>>>

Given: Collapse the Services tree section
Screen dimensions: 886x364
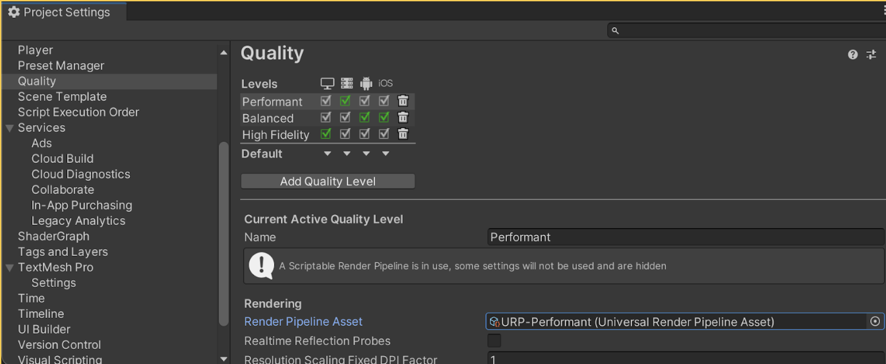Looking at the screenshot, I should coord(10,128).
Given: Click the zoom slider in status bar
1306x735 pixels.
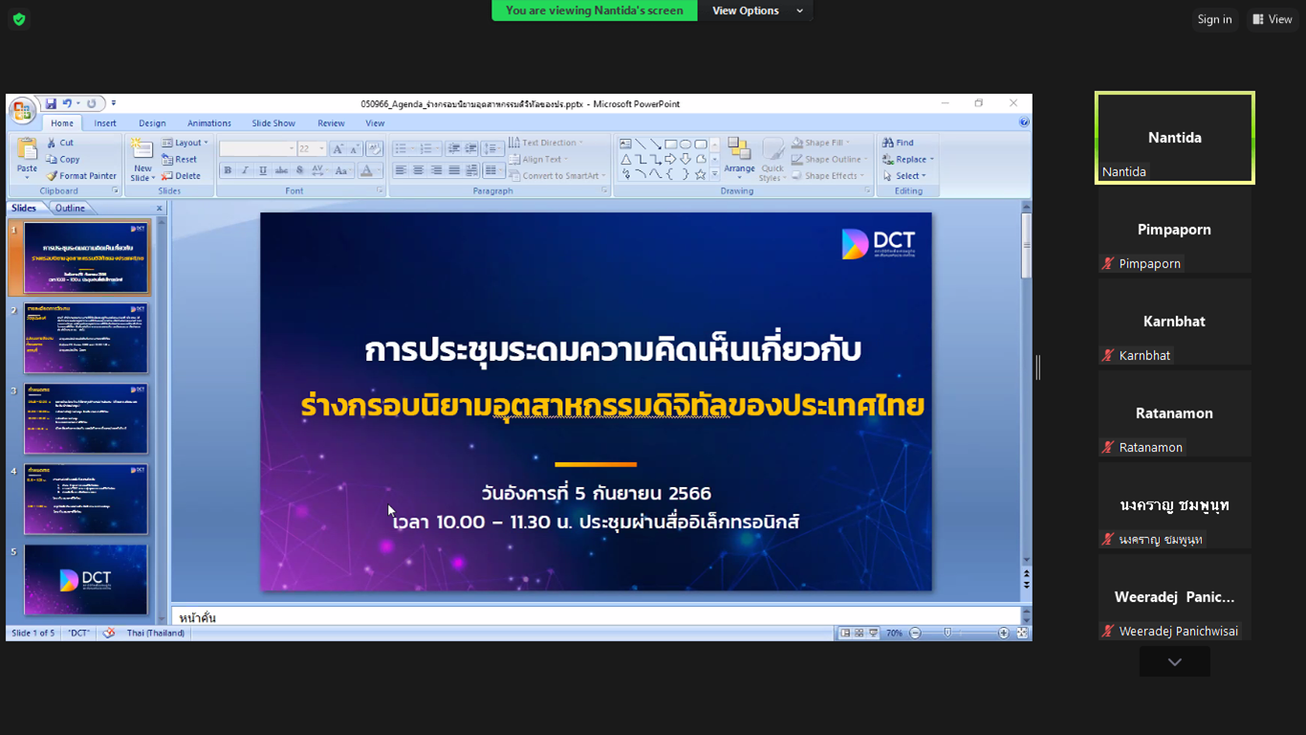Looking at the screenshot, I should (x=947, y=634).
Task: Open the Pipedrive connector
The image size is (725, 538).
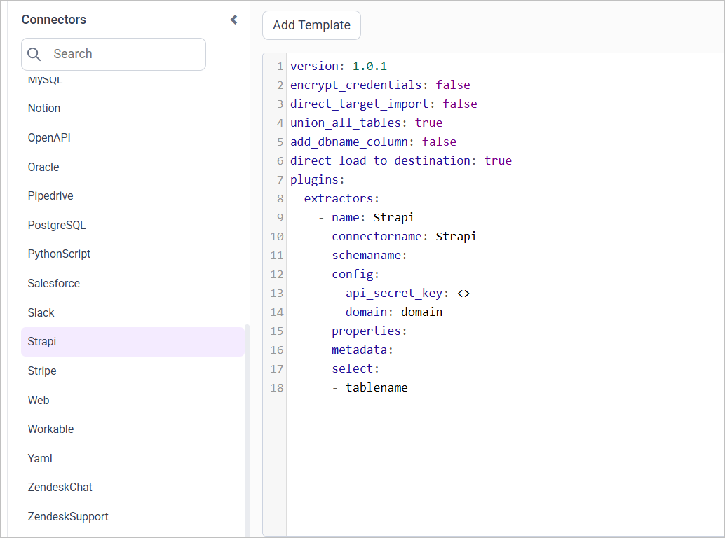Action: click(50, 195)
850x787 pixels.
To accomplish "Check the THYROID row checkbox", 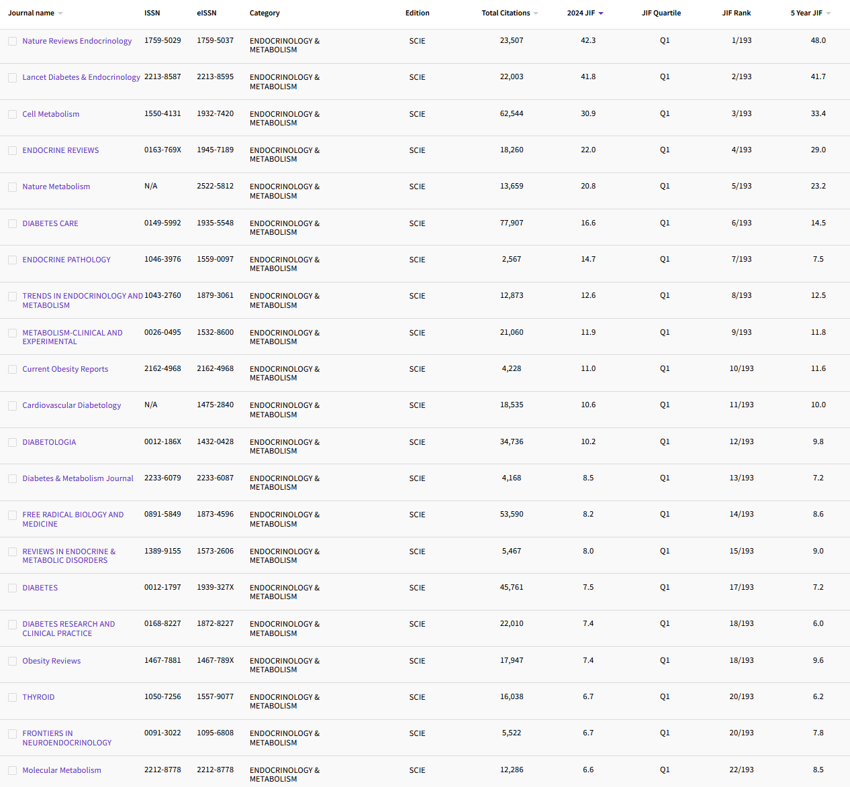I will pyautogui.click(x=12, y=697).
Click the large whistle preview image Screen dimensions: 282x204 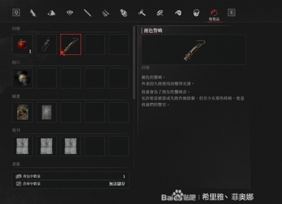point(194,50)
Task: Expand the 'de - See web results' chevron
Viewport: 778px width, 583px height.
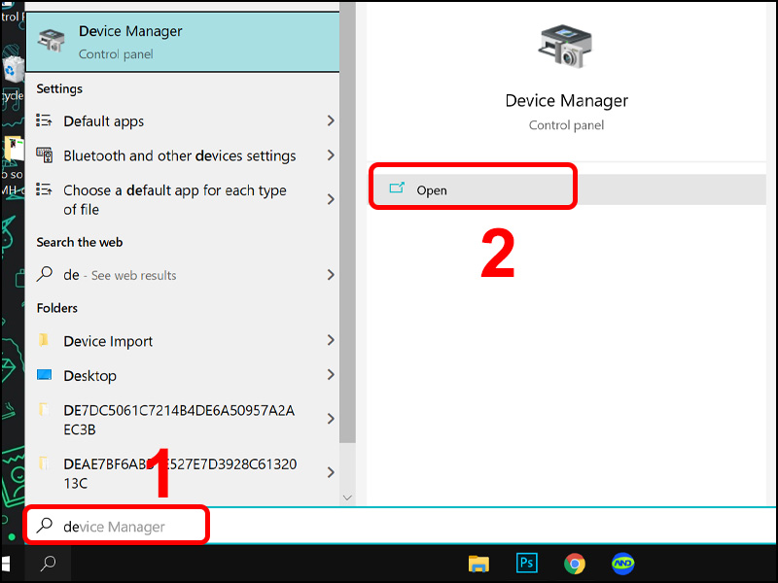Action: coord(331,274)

<<<

**About this task:** Your answer should be one number: how many lines in the records above include "Given".

**Solution to this task:** 2